Un roman qui se lit comme un thriller, plein de poésie, de chagrin et de colère, sur la disparition de la beauté dans la nature et les ravages que l’homme y opère.
Le mot de l'éditeur sur l'auteur :
Tout comme l’auteur, la narratrice habite avec son conjoint une ancienne métairie perdue au fond du massif vosgien. Elle se remémore le temps où des voisins à la présence discrète évoluaient autour de la ferme. Elle s’était soudain prise de passion pour eux, avait appris à les observer longuement, aux côtés d’un villageois épris de photographie animalière. Il s’agissait d’une harde de biches et de cerfs qui, peu à peu, ont disparu, tirés par des chasseurs au rythme des quotas autorisés par l’ONF, sous couvert d’une régulation que ce livre envisage comme un massacre.
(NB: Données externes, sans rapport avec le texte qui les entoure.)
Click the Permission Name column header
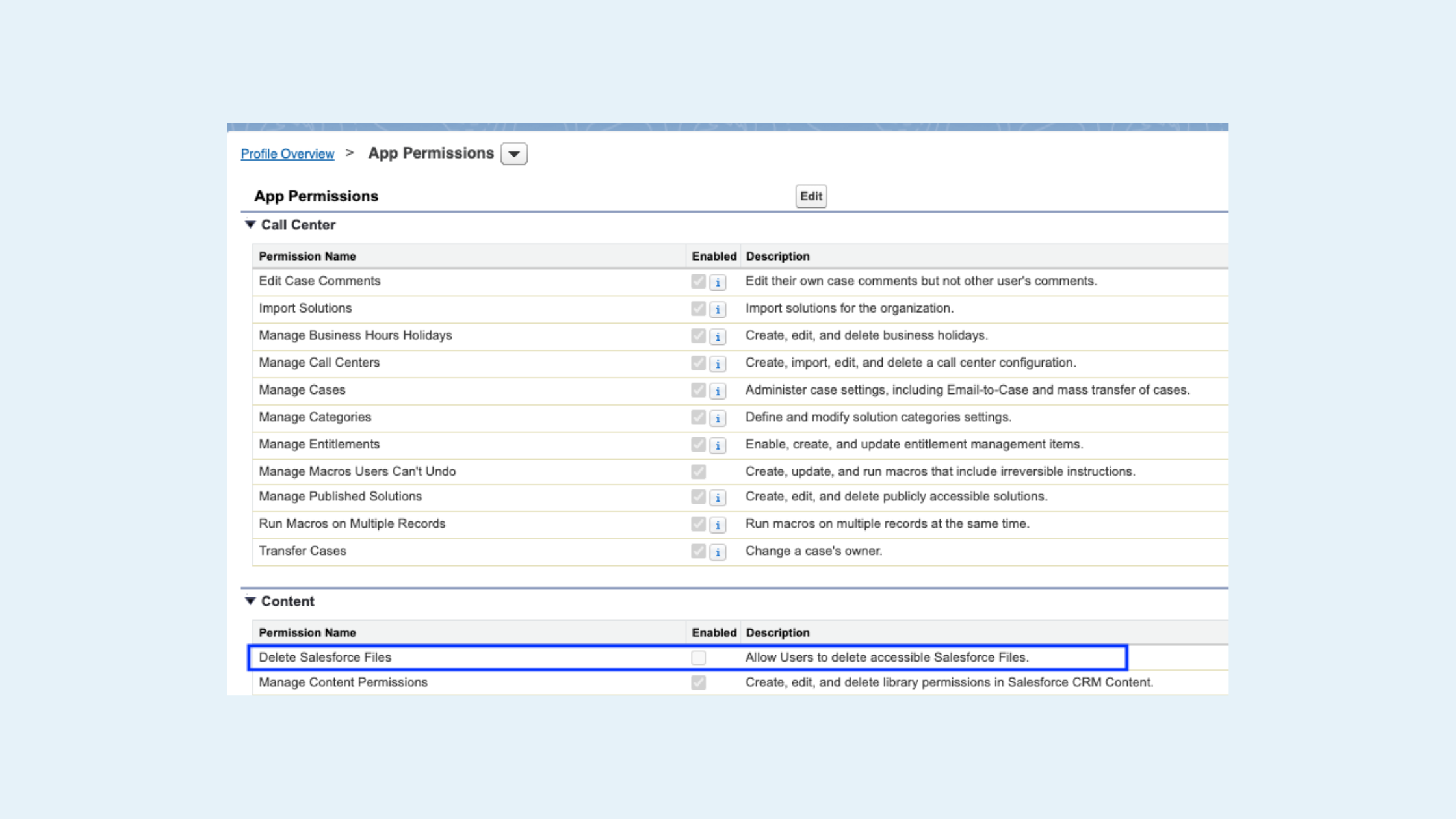Viewport: 1456px width, 819px height. click(x=307, y=256)
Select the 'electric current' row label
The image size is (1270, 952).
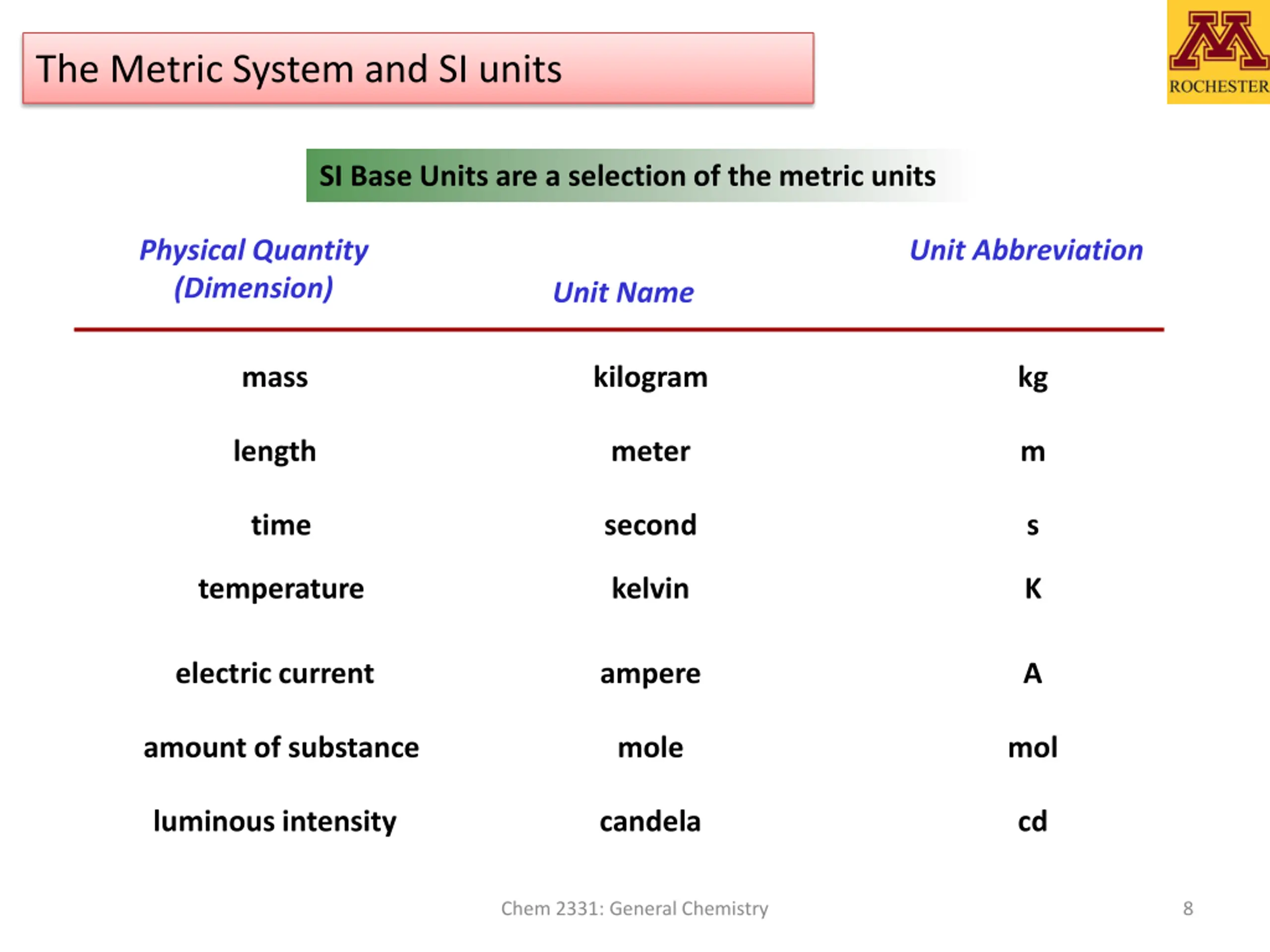point(274,673)
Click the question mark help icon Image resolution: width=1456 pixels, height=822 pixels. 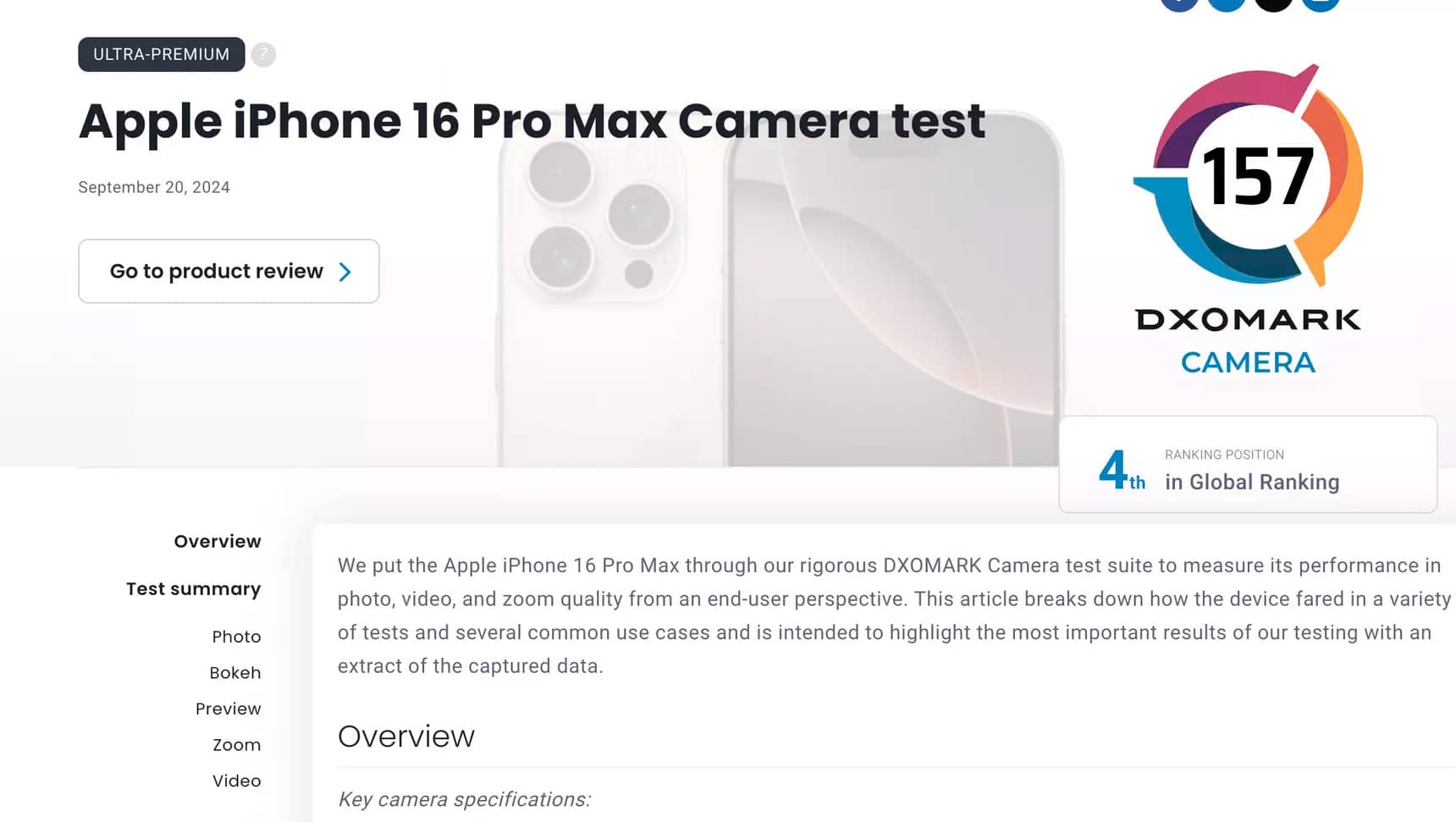263,54
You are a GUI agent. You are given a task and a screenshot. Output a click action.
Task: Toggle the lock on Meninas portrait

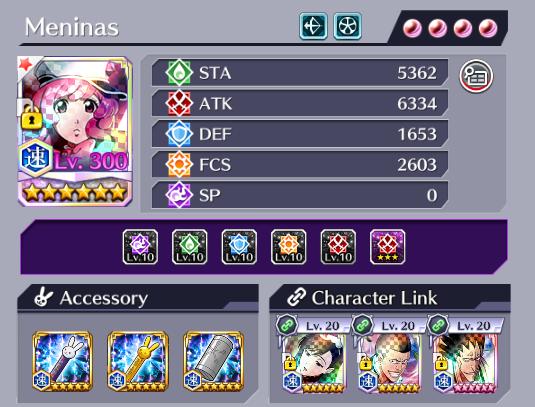click(x=31, y=117)
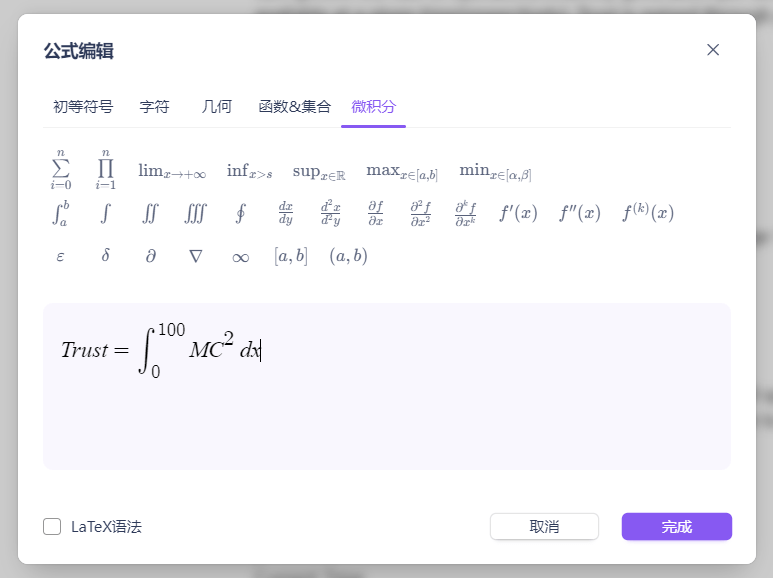
Task: Insert the contour integral symbol
Action: click(240, 213)
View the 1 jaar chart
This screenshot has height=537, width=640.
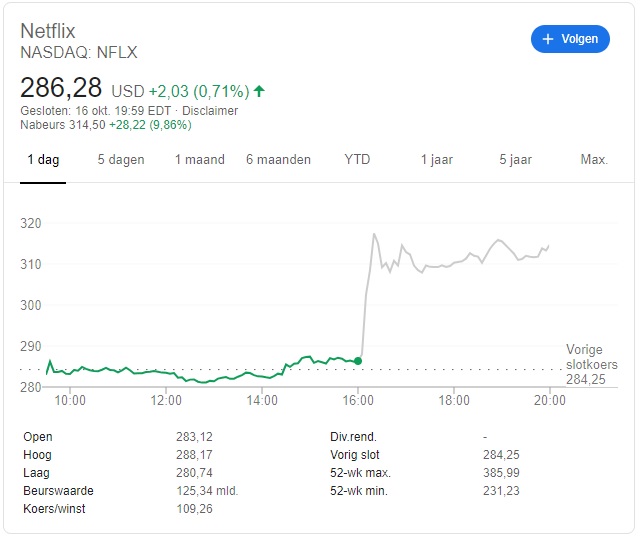point(437,159)
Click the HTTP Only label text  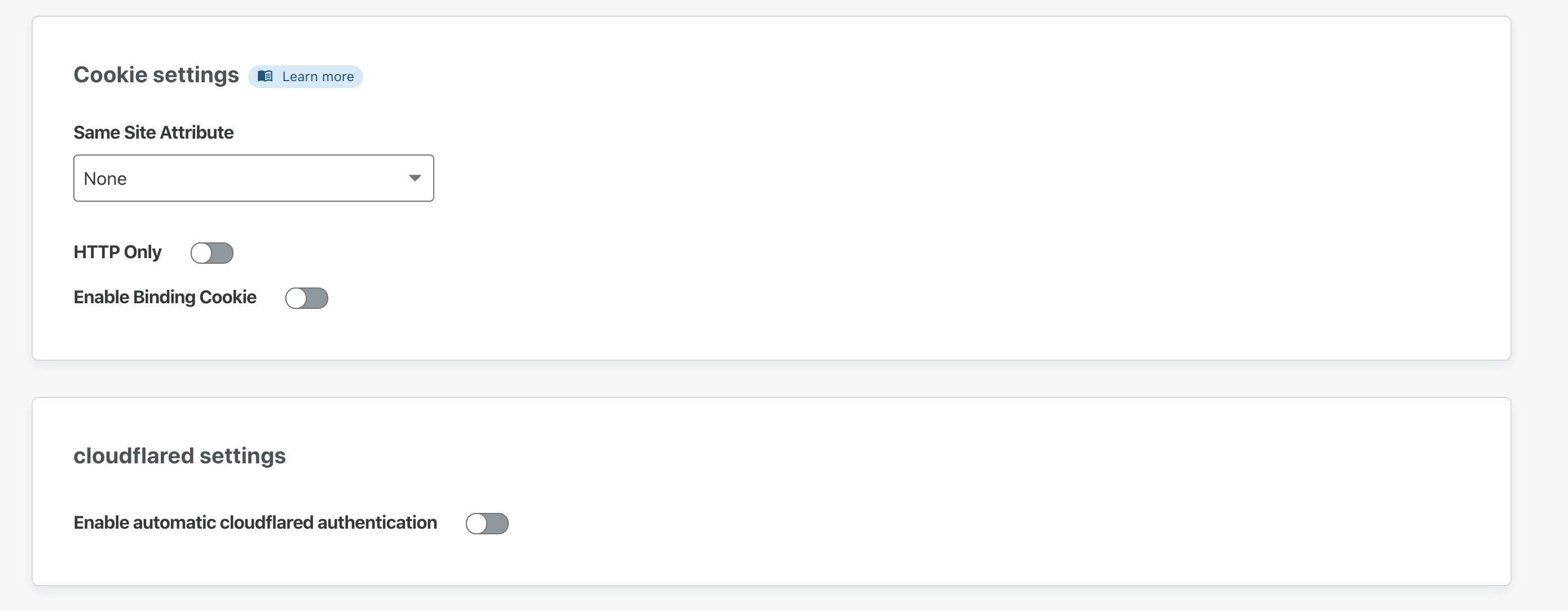(x=117, y=252)
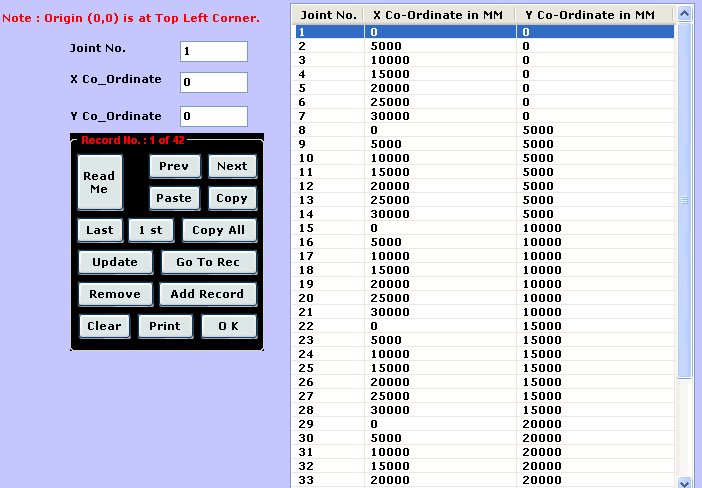This screenshot has height=488, width=702.
Task: Focus the Joint No. input field
Action: (x=213, y=51)
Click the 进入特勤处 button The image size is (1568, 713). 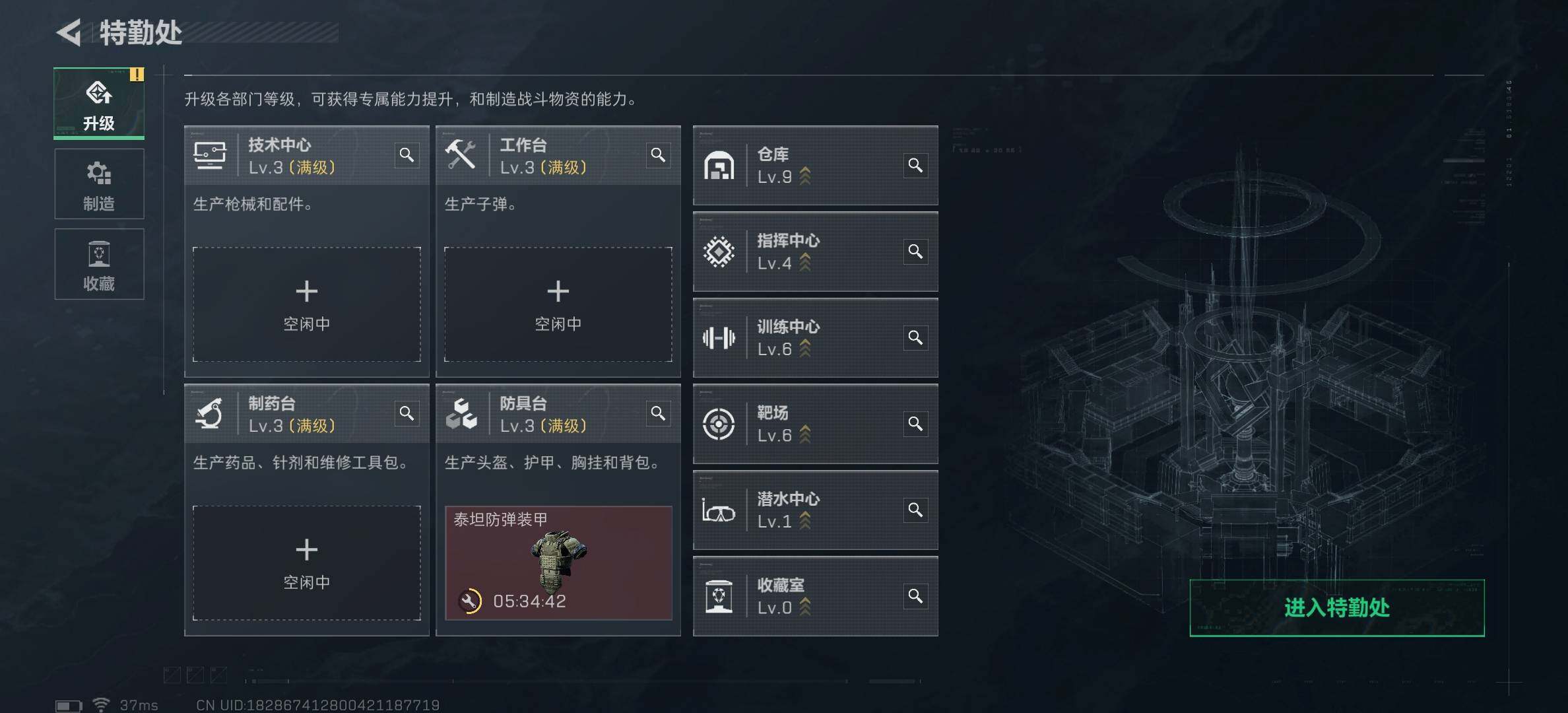coord(1337,608)
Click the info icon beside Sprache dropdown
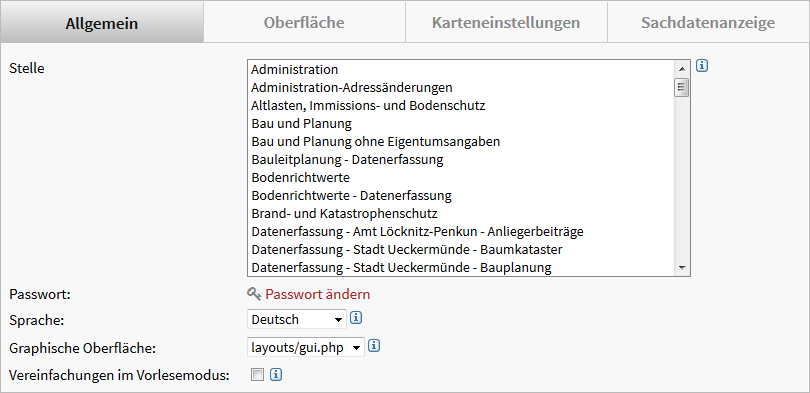This screenshot has height=393, width=810. 355,318
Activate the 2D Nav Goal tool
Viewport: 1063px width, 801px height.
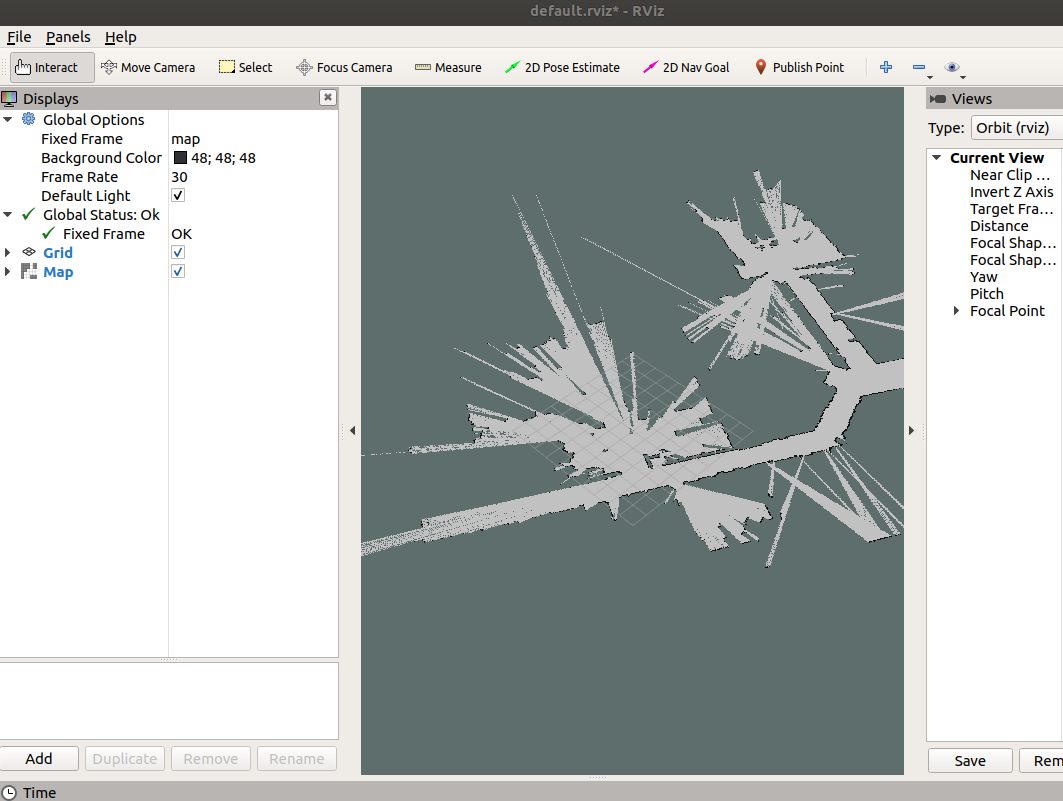coord(686,67)
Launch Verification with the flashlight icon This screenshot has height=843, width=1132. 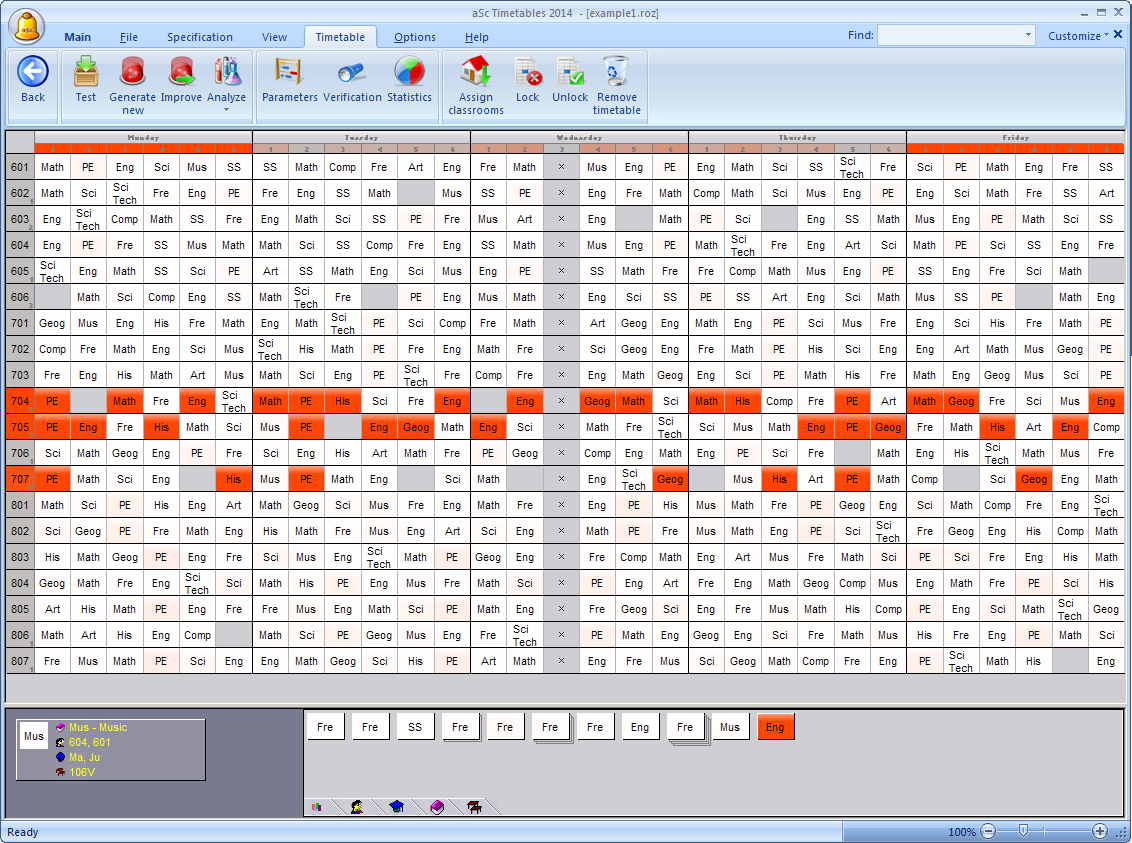coord(352,73)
Le texte fait rêver : l’on se retrouve, frigorifié et trempé, caché sous des filets de camouflage, à guetter interminablement une fascinante vie sauvage, collectionnant des clichés photographiques pris avec un téléobjectif de la taille d’un bazooka, s’émerveillant qu’une telle présence à proximité directe d’habitations puisse demeurer si discrète. Autour de la ferme d’ailleurs, évoluent bien d’autres espèces que les cerfs, et le récit nous livre également de bien jolies pages sur la multitude de papillons et d’oiseaux observables à l’époque.
Malheureusement, selon l’auteur, ce rêve appartient désormais au passé, et les pages imprégnées de beauté sauvage sont teintées d’une amertume mêlée de colère, de devoir en faire le deuil en même temps que l’apologie, et d’y voir une illustration supplémentaire de la ruine écologique de notre planète. S’il est facile de partager cette rancoeur et ces regrets, l’on est en même temps amené à s’étonner, la croyance générale affirmant une tendance à la prolifération excessive des cervidés dans nos forêts, faute de prédateurs.
Mes recherches ne m’ont pas permis de me faire une idée entièrement claire sur la question : les rapports officiels sont rassurants, affirmant l’augmentation régulière des populations de cerfs en France depuis l’instauration de plans de chasse dans les années 1960. En même temps, des initiatives locales ne cessent de s’insurger contre les trop gros prélèvements qui viennent grever des effectifs, par endroits de plus en plus faibles…
Il est dommage que ce livre, par ailleurs bien écrit, n’étaye pas davantage ses affirmations, en enquêtant au-delà d’une perception toute personnelle que l’auteur pose en contradiction frontale de celle de son entourage. Le texte est beau, ses émotions en ligne avec celles qui nous assaillent face au constat de l’état général de la planète, mais, pour le coup, l’auteur ne s’est-elle pas un peu emballée, sans vraiment prendre la peine de comprendre l’impact réel de la régulation et de la chasse, ni de répondre aux interrogations de ses lecteurs ?
Je ressors très mitigée de cette lecture, dubitative face au bref et subit engouement de la narratrice pour un sujet joliment et sincèrement abordé, mais insuffisamment argumenté : il ne suffit pas de s’emparer d’un thème à la mode et de surfer sur l’émotion du moment pour convaincre. Restent de bien jolies images et un questionnement légitime quant à la peau de chagrin qu’est devenu l’espace concédé par l’homme à la vie sauvage en général. (3/5)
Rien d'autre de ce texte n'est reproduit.